• Extract to read:
KerBalloon released two low-altitude balloons, with the first one being launched & recovered at sea while the second one held the possibility of making it over land, so Specialist Bill was on standby with UTVs in case he needed to travel to the western shore for recovery. Specialists Bob aboard the Maritime Service Vessel Tongjess however was able to recover both payloads at sea and return to KSC with data intact. There has been a resurgence lately in data from low-altitude balloons, which is not surprising given they are extremely reliable. KerBalloon is in negotiation for contracts next week but there has been in a lull in submissions recently.

Deuce & Extremis Updates

It was determined this week that everything but the tail section will need to be rebuilt for the Deuce following the recent crash. The checkup of the main cabin came back okay but given this was the second crash it has sustained C7 feels it should be replaced regardless. Being the integral section of the aircraft, this will mean re-construction will take upwards of 2 months, just as long as when it was first built. Engineers will be using this opportunity to make double & triple sure everything is put together to exacting standards, in case the roll issue was due to an off-center assembly.

• Stated goal A:
Write out the update from "It was determined" to "an off-center assembly.", swapping "main cabin" for "cockpit".
• Stated goal B:
In the update, how long is re-construction of the Deuce expected to take?
The material isn't needed.

• Data excerpt:

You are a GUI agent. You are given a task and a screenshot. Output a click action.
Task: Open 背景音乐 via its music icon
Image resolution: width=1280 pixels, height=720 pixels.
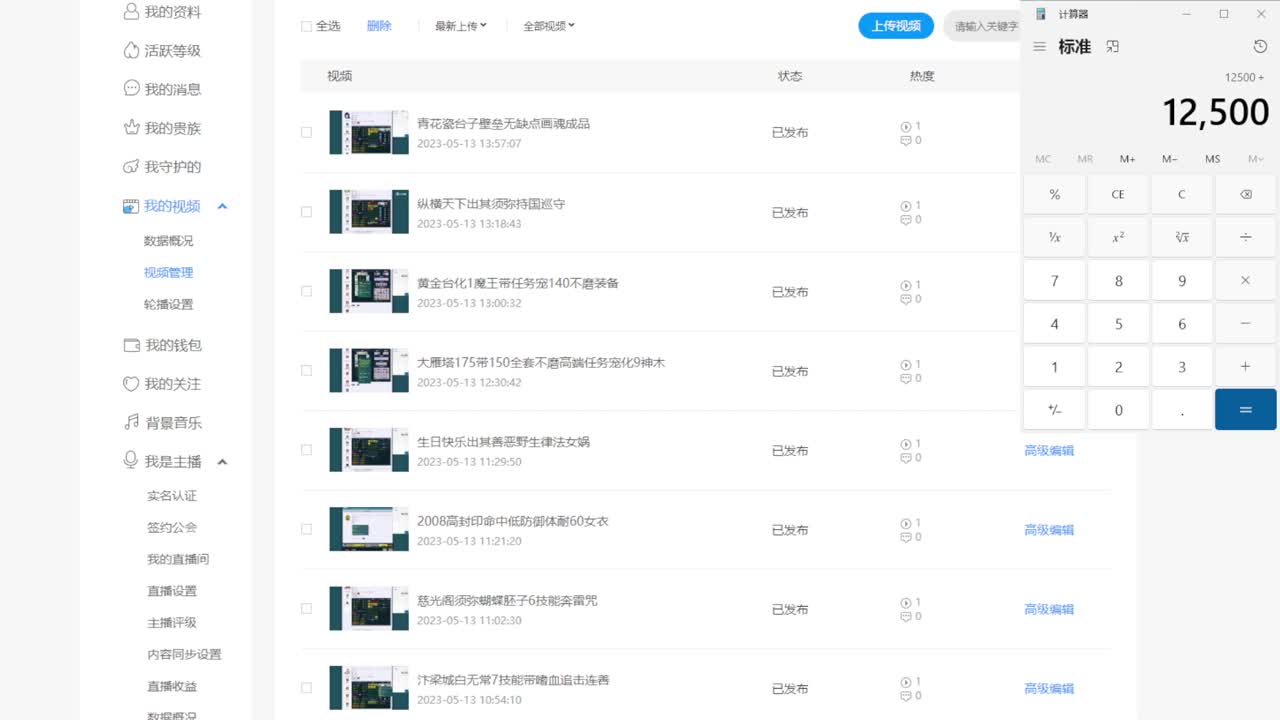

• Correct answer A:
It was determined this week that everything but the tail section will need to be rebuilt for the Deuce following the recent crash. The checkup of the cockpit came back okay but given this was the second crash it has sustained C7 feels it should be replaced regardless. Being the integral section of the aircraft, this will mean re-construction will take upwards of 2 months, just as long as when it was first built. Engineers will be using this opportunity to make double & triple sure everything is put together to exacting standards, in case the roll issue was due to an off-center assembly.

• Correct answer B:
Upwards of 2 months.